FAQ's On Religious Freedom
1. Doesn’t religious freedom apply only to those professing the true religion since error has no rights?
It is true that error, per se, has no rights (CCC #2108; Pius XII, Ci Riesce). At the same time, however, persons retain natural rights in spite of their errors since error does not cancel a natural right. In other words, a person following the dictates of an honestly erroneous conscience acts in true moral freedom – in spite of his error. The reason is that the moral law commands us to obey a certain conscience under pain of sin – even when honestly erroneous. Furthermore, the moral law confers the corresponding moral right (the means) to fulfill ones moral obligations. Therefore, the moral law confers freedom of conscience in religious matters even when it is honestly erroneous. For example, all men have the duty and corresponding natural right to educate their children according to their religious convictions (S.T., ii-ii, 10, 12). Therefore, this duty and corresponding natural right is not cancelled merely by the fact that the parent adheres to objective religious error. The right is not founded on error, per se, but can continue to exist in spite of error for the sake of a superior good.
2. In what sense does religious freedom apply "even in those who do not live up to their obligation of seeking the truth and adhering to it"?It is important to distinguish between "moral freedom" and its foundation -- "natural freedom" or self-determination (Cf. Leo XIII, Libertas, 1-3; this is also called ontological freedom). Ontological or natural freedom excludes interior necessity and exterior compulsion. In other words, it includes interior psychological freedom as well as [due] freedom of action or freedom [immunity] from coercion in the external forum (DH, 2). Therefore, one cannot deny natural freedom without undermining the foundation or necessary pre-condition required for moral freedom. It is this foundational natural liberty of self-determination that continues to exist even when we turn away from God. Bishop Ketteler puts it as follows: “Christianity accords to man his full right of self-determination and recognizes in this right his fullest dignity and nobility. In fact, Christianity by its doctrine of eternal damnation recognizes the ultimate consequence of this right, because this teaching implies that God will even permit men to eternally contradict Him rather than violate man's sacred right to self-determination." (Cf. Ketteler, Sermon on "The Christian Concept of Human Freedom", December 17, 1848)

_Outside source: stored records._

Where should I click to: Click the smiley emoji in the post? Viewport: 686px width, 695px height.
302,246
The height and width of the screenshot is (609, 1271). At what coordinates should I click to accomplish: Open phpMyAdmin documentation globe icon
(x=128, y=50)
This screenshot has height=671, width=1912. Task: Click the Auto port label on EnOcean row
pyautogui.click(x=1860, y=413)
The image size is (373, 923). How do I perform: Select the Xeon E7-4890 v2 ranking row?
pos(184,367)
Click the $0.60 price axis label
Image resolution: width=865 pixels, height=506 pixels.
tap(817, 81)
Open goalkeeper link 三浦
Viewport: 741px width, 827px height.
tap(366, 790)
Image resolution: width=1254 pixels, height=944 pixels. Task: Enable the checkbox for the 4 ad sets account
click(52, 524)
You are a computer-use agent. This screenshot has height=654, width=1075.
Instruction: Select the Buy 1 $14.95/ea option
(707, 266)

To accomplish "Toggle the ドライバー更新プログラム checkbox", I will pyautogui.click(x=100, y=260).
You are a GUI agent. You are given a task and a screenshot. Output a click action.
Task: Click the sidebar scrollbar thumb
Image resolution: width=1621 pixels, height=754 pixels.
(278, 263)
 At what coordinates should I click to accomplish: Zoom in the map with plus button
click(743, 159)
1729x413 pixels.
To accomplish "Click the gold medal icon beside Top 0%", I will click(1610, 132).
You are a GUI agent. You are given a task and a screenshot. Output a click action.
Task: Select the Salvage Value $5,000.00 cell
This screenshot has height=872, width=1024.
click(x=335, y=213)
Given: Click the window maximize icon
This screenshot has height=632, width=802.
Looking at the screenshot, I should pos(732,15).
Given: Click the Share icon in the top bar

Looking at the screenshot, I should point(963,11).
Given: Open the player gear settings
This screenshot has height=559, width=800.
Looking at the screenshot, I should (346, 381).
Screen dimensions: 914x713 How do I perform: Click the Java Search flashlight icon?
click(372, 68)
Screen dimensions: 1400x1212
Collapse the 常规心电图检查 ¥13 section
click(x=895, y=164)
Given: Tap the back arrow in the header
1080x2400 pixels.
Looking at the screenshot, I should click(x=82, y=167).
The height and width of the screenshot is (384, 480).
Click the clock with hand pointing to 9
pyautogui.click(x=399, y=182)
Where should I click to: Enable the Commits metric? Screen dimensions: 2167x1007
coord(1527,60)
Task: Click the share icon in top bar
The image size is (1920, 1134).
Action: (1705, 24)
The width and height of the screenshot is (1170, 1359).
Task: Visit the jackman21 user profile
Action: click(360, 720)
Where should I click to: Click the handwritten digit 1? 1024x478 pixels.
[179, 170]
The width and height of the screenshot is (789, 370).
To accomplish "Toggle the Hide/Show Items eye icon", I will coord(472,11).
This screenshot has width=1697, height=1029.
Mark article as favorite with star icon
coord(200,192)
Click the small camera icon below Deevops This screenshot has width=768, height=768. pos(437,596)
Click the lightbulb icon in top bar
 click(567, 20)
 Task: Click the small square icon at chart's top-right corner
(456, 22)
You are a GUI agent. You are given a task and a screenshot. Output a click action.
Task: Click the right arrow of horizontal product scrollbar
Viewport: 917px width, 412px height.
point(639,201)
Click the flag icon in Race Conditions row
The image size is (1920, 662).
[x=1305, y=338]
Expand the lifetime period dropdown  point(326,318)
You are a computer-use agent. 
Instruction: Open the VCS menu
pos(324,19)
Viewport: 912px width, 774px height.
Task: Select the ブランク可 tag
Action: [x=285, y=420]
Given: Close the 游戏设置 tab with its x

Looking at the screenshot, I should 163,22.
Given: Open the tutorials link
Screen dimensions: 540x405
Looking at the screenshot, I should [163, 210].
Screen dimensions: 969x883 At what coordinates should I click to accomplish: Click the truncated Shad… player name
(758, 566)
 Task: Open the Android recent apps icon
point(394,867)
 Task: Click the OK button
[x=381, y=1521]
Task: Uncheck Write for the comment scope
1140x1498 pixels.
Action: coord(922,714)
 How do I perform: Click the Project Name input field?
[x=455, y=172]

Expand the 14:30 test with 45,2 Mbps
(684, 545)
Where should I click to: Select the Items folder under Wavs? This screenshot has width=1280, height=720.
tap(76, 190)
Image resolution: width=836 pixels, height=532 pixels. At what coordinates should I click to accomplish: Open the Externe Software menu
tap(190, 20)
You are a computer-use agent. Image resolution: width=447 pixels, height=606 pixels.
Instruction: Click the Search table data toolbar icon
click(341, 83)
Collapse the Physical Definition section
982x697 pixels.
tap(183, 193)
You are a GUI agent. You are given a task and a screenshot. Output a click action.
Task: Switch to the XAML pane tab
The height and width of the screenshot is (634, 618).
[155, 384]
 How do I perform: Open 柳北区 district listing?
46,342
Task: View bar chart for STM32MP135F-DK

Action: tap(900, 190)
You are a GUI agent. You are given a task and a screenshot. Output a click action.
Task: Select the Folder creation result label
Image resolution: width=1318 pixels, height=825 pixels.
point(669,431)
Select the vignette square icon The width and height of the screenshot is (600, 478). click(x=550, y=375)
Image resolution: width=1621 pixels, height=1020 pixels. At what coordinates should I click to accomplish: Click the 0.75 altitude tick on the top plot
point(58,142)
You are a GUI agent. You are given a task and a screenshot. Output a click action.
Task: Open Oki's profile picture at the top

3. But don’t we tolerate error only in those cases where it is not practical to repress it?
It is true that we sometimes have to tolerate that which can’t practically be repressed in order to avoid greater evils. On the other hand, sometimes we tolerate error or evil for the sake of a higher good or a superior right (e.g., toleration in order to respect the rightful domain of conscience or even to preserve the nature of man as man). Therefore, there is no inherent contradiction between toleration and rights as these can co-exist. For example, Suarez teaches that we have to tolerate the religious convictions of others insofar as they conform to the “objective moral order” (DH #7) as expressed by the natural moral law: “As regards the other religious practices of unbelievers which go contrary to Christian beliefs but not counter to natural reason, there is no doubt but that the unbelievers, even though they are subjects, may not be forced to abandon them. Rather the Church has to tolerate them…The reason is that such observances do not in themselves violate the natural law, and therefore, the temporal power of even a Christian ruler does not confer a right to forbid them. Such action would be based on the fact that what is being done goes contrary to the Christian Faith, but that is not enough to compel those who are not subject to the spiritual authority of the Church. This opinion is also supported by the fact that such a ban would involve, to some extent, forcing people to accept the Faith; and that is never permitted.” (Suarez, Tract. de Fide Disp. 18 Sect. III, n. 10)
4. Where do we draw the “due limits” to religious freedom?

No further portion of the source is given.